◆ CONSIGNE ÉCRITE A: Reprenez sous forme de liste JSON de chaînes, une chaîne par ligne et sans les lignes vides, tout ce qui va du début des lignes de données, plus bas, jusqu'à la ligne contenant "Click the CONFLUENT", celle-ci comprise.
=====
Le Moci. Trop de PME se préparent mal pour aborder l’Allemagne, marché hyperconcurrentiel où le prix est déterminant. Quels conseils leur donneriez-vous pour capter les opportunités générées par la montée de la consommation privée dans le pays ?

Patrice Bert. Tout d’abord, il faut être sûr de posséder un bon produit, de bonne qualité et très compétitif, sachant que le facteur prix est effectivement déterminant en Allemagne dans beaucoup de branches. Il faut, ensuite, être bien préparé, même avec une petite équipe et aller sur le marché allemand, par exemple au début avec un Volontaire international en entreprise (V.I.E) parlant bien la langue pour démarcher. Bien sûr, il faudra viser à terme toute l’Allemagne, compte tenu de son potentiel, mais le pays étant décentralisé, il est possible pour une petite entreprise de commencer par une région en choisissant par exemple une des régions importantes à fort potentiel économique, la Bavière ou le Bade-Wurtemberg qui ont une taille supérieure à la Suisse ou la Belgique. Ou, par exemple, la région rhénane, plus proche culturellement de la France pour lancer un produit alimentaire. Compte tenu de la taille des grandes villes dans le pays, une stratégie axée uniquement sur plusieurs grandes villes peut s’avérer également très efficace, avec peu de moyens, pour des produits de consommation distribués à travers le commerce de détail indépendant. Ou si le produit est adapté, la vente online très développée en Allemagne comme en France. Le cas échéant, un référencement dans une ou deux centrales de grande distribution peut permettre d’ouvrir le marché.

 

Le Moci. Les salons demeurent-ils un instrument privilégié pour entrer sur le marché allemand ?

P.B. Oui, sans conteste. Avant d’aller sur le terrain, le premier pas doit être de se rendre sur le salon de sa profession, qui, en général, est aussi le plus important de la scène internationale. Si une PME dispose de moyens restreints, elle doit faire appel à son syndicat professionnel ou à Business France pour préparer le premier salon. À côté des salons professionnels, il y a également en Allemagne de nombreuses foires régionales, générales ou spécialisées par produit, qui permettent aux entreprises de s’adresser directement au consommateur final. Mais, ce n’est pas la bonne solution, si l’on veut établir un réseau de distribution.

 

Le Moci. Avec le déclin démographique qui paraît inexorable, le marché allemand ne va-t-il pas devenir moins intéressant pour les entreprises françaises ?
=====
◆ CONSIGNE ÉCRITE B: Relevez toutes les régions d'Allemagne citées dans l'entretien.
=====
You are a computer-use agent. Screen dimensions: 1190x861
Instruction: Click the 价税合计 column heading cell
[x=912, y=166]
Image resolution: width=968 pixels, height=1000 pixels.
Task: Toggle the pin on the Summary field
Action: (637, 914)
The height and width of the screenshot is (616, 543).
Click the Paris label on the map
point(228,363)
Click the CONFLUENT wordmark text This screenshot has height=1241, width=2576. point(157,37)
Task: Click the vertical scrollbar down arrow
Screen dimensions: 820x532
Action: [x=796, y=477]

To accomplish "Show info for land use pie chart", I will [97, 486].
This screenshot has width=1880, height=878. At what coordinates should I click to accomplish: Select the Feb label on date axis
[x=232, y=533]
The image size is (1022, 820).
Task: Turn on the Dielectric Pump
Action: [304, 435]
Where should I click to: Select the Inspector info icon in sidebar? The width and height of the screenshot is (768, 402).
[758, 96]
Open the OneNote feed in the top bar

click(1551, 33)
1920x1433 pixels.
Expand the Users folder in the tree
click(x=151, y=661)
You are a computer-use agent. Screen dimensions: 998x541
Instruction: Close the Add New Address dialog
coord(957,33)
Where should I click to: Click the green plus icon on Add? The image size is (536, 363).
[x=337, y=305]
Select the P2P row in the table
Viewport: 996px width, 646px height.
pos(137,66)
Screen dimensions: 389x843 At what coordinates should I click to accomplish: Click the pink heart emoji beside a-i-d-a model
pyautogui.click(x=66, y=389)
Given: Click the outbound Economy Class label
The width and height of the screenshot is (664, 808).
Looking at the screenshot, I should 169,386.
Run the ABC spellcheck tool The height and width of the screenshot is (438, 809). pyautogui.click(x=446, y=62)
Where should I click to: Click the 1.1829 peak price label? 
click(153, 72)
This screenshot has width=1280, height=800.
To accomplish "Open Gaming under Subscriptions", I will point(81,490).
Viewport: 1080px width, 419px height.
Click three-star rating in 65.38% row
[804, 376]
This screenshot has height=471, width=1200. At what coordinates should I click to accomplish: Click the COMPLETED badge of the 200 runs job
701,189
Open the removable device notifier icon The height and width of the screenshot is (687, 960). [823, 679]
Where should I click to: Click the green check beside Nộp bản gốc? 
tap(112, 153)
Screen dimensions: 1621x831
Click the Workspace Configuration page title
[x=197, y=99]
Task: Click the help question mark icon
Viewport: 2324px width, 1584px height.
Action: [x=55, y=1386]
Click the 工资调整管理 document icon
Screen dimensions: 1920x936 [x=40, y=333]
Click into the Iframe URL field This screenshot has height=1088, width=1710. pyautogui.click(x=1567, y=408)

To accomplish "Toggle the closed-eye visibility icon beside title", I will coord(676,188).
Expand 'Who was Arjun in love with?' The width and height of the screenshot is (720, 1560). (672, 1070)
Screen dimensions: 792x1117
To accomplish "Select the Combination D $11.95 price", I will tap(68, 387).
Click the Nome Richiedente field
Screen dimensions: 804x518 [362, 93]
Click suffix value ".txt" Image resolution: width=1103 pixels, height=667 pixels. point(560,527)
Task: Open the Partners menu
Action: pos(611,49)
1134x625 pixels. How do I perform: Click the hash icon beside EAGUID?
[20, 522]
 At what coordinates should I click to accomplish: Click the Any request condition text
=====
◆ SOLUTION RÉDIGÉE A:
[
  "You are a computer-use agent. Screen dimensions: 1190x861",
  "Instruction: Click the 价税合计 column heading cell",
  "[x=912, y=166]",
  "Image resolution: width=968 pixels, height=1000 pixels.",
  "Task: Toggle the pin on the Summary field",
  "Action: (637, 914)",
  "The height and width of the screenshot is (616, 543).",
  "Click the Paris label on the map",
  "point(228,363)",
  "Click the CONFLUENT wordmark text This screenshot has height=1241, width=2576. point(157,37)"
]

◆ SOLUTION RÉDIGÉE B: la Bavière, le Bade-Wurtemberg, la région rhénane